Unfortunately, I got the exact same problem with the Ryzen system. It wasn't a software issue because the problem existed on both Linux and Windows. Given the fact that I only kept specific pieces from the previous system (PSU, HD, SSD, GPU), I thought that it had to come from these pieces. To make a long story short, after a series of tests, I finally discovered that the PSU was the culprit: even though the sense voltage was correct at 3.3V, it somehow failed to detect the change (or some protection mechanism stopped it from turning on) when it should have. I inspected the PSU capacitors visually and couldn't find an obvious cause but the problem went away when I bought a new Seasonic Prime 750 Titanium, a product that delivers, according to Anandtech, a near mythical performance (
http://www.anandtech.com/show/11252/the ... ply-review ).

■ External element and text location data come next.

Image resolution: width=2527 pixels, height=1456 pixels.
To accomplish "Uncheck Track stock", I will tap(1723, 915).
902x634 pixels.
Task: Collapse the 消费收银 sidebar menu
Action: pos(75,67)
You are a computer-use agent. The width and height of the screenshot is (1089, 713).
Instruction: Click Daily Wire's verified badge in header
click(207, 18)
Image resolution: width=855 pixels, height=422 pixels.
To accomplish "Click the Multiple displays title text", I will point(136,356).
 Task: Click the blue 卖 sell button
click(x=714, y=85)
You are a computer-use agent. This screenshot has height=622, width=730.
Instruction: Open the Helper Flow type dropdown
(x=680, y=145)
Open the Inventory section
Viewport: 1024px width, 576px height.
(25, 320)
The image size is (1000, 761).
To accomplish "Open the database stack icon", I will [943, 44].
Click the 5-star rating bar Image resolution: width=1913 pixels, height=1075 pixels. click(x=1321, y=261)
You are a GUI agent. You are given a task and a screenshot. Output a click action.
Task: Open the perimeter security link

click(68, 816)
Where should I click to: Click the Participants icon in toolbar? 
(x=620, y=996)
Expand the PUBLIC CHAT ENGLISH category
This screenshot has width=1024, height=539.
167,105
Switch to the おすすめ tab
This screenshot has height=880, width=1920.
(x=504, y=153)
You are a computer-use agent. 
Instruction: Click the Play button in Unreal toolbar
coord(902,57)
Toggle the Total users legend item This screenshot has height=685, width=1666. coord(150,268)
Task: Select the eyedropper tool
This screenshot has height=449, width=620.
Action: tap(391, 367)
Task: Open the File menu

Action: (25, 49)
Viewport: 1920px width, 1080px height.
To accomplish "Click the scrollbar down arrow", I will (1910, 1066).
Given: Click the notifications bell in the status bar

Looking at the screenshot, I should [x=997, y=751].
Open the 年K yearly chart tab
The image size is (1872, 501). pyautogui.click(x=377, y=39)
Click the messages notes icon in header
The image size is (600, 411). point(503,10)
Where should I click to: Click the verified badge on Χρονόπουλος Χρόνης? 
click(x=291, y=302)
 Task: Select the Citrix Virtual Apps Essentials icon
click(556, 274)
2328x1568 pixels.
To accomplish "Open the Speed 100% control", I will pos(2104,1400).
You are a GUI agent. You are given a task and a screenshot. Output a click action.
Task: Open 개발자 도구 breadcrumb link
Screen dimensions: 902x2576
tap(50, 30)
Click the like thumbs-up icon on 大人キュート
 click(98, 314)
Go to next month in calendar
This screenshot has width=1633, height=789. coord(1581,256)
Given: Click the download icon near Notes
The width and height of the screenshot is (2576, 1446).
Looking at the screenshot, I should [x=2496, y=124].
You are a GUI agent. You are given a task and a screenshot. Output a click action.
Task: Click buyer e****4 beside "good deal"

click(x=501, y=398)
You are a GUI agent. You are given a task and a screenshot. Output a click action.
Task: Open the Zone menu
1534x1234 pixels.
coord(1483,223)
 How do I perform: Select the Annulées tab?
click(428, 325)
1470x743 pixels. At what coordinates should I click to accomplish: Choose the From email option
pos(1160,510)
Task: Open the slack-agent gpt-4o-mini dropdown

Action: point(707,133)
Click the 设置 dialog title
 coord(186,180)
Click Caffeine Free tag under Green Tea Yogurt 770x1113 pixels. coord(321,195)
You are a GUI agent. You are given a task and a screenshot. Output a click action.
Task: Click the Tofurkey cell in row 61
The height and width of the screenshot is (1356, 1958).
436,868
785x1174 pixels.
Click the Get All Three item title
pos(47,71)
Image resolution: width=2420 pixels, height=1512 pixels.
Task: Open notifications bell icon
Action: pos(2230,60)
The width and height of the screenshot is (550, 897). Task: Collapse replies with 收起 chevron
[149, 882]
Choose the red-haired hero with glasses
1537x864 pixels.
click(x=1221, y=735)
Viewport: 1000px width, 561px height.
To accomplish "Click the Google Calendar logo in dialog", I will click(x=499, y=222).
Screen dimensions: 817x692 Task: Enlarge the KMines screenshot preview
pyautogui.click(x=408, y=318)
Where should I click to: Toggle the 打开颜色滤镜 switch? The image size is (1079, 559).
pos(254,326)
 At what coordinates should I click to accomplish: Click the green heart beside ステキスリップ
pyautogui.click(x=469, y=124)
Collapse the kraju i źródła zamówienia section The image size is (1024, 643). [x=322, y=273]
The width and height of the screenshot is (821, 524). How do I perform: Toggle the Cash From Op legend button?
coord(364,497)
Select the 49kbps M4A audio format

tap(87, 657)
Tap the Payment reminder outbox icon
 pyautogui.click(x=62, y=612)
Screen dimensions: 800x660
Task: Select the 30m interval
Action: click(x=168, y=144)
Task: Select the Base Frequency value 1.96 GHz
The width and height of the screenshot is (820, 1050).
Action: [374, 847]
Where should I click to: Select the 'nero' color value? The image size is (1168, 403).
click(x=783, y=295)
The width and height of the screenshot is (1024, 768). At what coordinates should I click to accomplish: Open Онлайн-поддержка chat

The old PSU was also a Seasonic unit, a 7-year old X-750 Gold. I expected it to last a little more, but since the guarantee was for 5 years, I suppose I got my money's worth out of it.
What struck me immediately with the Ryzen system was (a) this was the least painful system upgrade I've ever done,(b) sound quality was noticeably better (the Crosshair VI has some nice audio circuitry) and (c) it is really cool and quiet.
The Ryzen system is noticeably faster in almost anything multithreaded, especially for code that runs using the AMD math libraries (multithreaded) and compilation. Games are probably slightly faster than with the FX8350, but I couldn't say. It already was plenty fast for me so I didn't notice a big difference (I'm currently playing Witcher 3). Win 10 startup is probably a bit faster, maybe because the SATA is also better (SSD speeds have improved under Samsung Magician). I will post a series of bioinformatics benchmarks at some point but I'm still optimizing some parameters for the new architecture (number of threads, recompiling the tools--btw Ryzen lacks some of the FX8350 instructions and code that was specifically compiled for the 8350 does not run, it has to be recompiled with different flags).
Anyway, if your system fails to wake up from sleep, you should consider testing with another PSU.